● What to work on: Look through the data below and output, unchanged, every line from the one holding "The width and height of the screenshot is (380, 239)." through the one holding "168x105 pixels.", inclusive. Skip the pictures.

● Task data:
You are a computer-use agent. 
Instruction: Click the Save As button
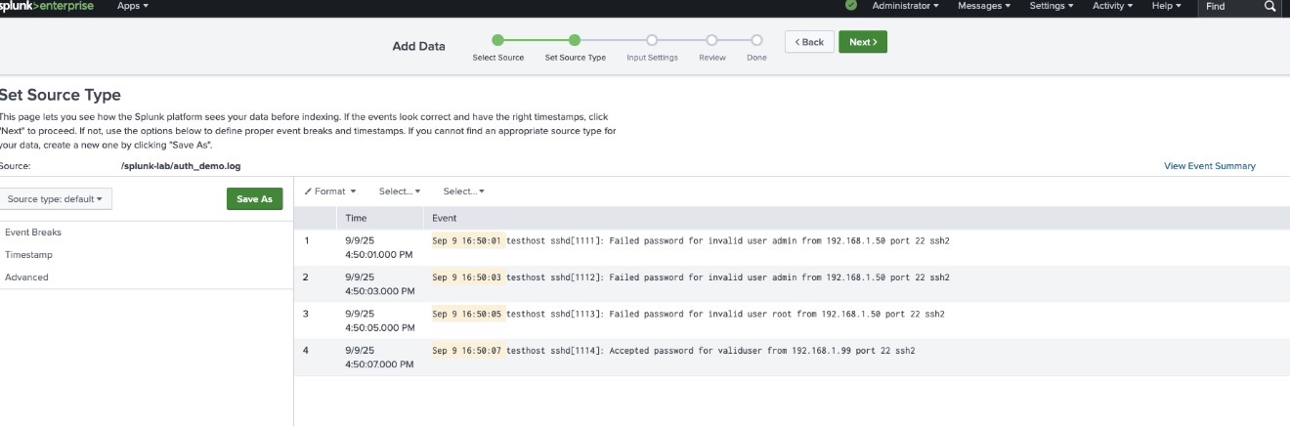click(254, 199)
...
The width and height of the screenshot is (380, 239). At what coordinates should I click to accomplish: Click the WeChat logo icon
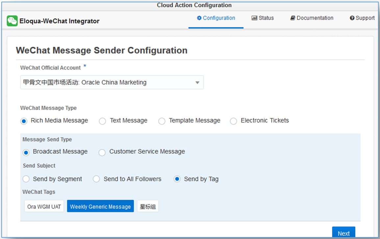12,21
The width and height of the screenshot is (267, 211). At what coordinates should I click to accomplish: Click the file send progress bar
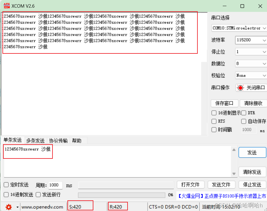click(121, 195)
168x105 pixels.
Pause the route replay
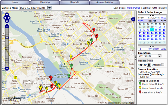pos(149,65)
---
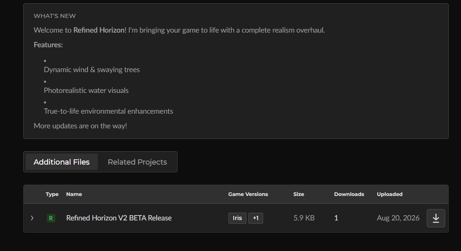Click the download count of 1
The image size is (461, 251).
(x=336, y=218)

● Problem solution:
The width and height of the screenshot is (380, 239). At what coordinates should I click to accomplish: Click the WeChat logo icon
12,21
The width and height of the screenshot is (267, 211). At what coordinates should I click to accomplish: Click the file send progress bar
click(121, 195)
168x105 pixels.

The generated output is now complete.